### What this task involves
Edit the data below, changing each "screenshot" to "screen capture" and keeping everything else the same. Leave the pictures out of your answer.

Data for finding things you can see on screen:
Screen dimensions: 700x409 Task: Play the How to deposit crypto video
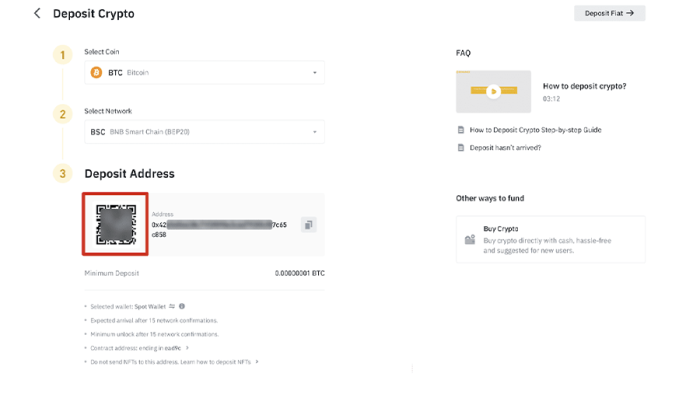(493, 92)
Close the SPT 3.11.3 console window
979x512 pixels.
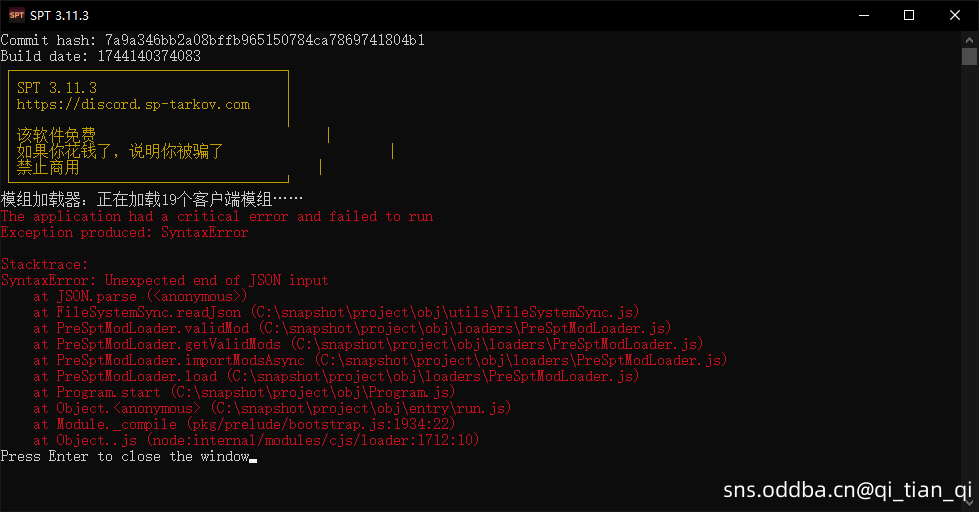click(x=955, y=15)
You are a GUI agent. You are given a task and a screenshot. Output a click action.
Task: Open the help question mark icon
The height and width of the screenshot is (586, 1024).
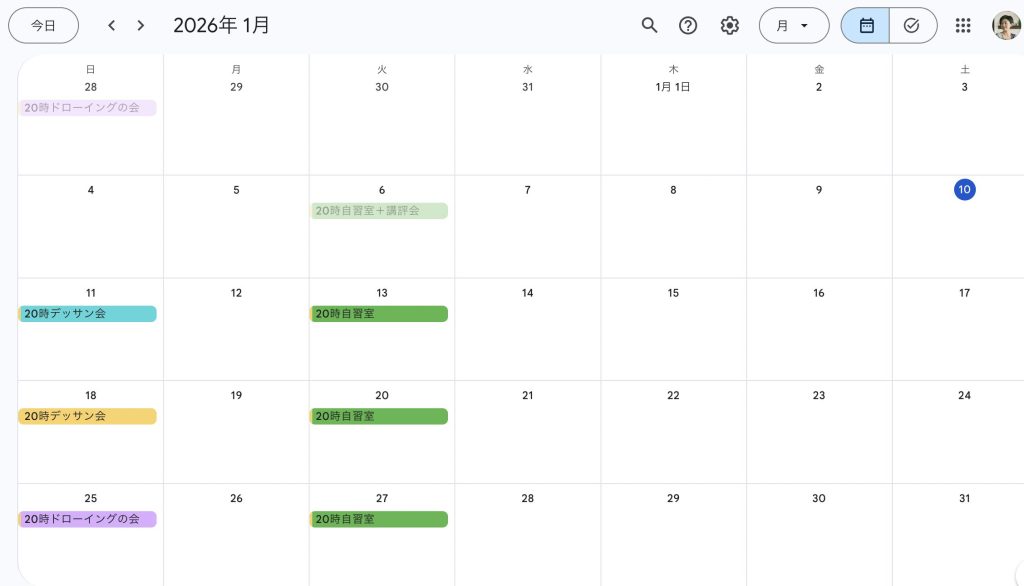click(x=688, y=25)
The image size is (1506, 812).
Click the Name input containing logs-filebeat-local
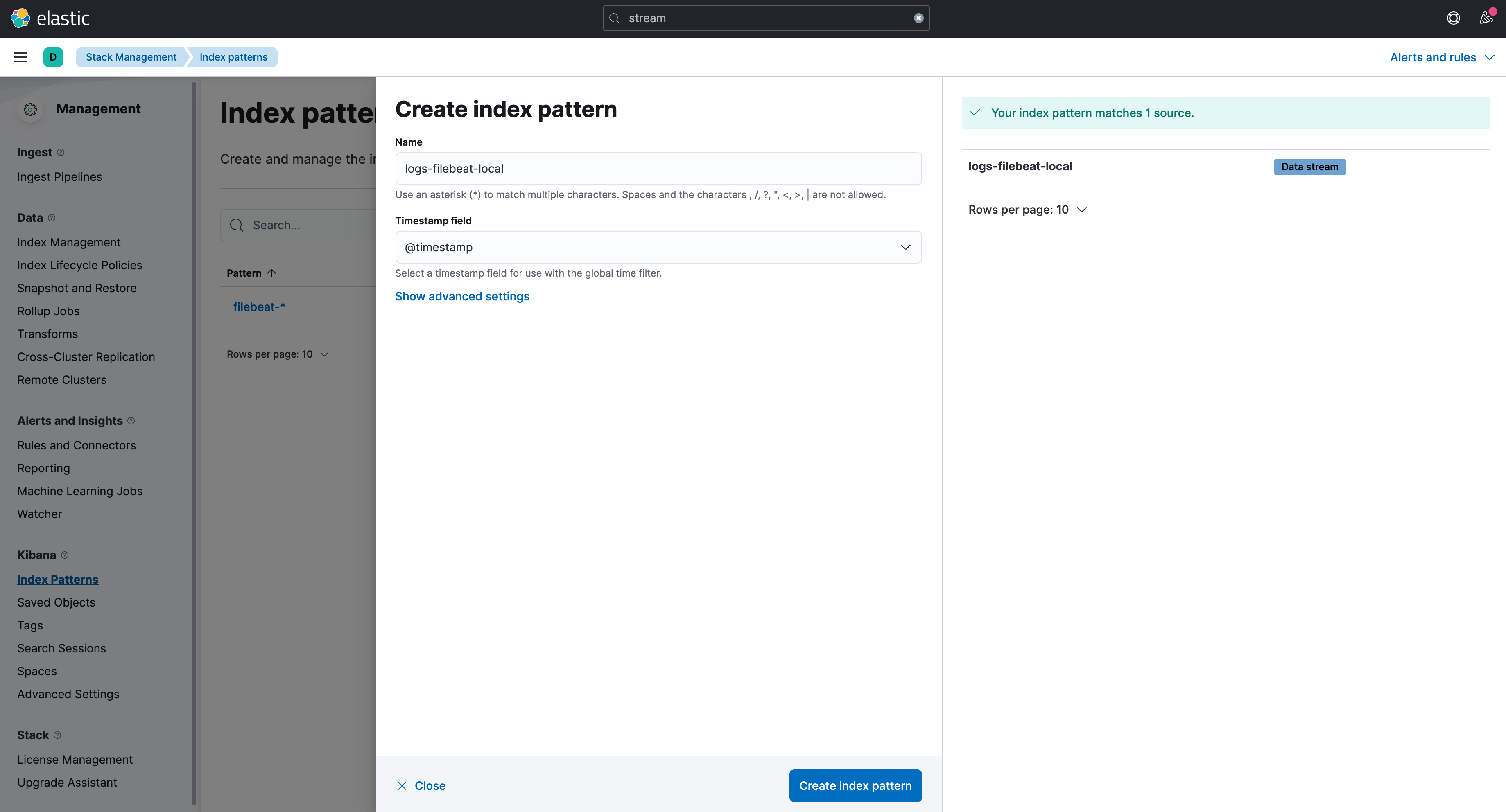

### Problem solution
Screen dimensions: 700x409 Task: Play the How to deposit crypto video
(493, 92)
Close the SPT 3.11.3 console window
979x512 pixels.
click(x=955, y=15)
You are a GUI agent. You are given a task and a screen capture. Output a click action.
Task: Open the help question mark icon
The height and width of the screen capture is (586, 1024).
click(x=688, y=25)
The image size is (1506, 812).
Click the Name input containing logs-filebeat-local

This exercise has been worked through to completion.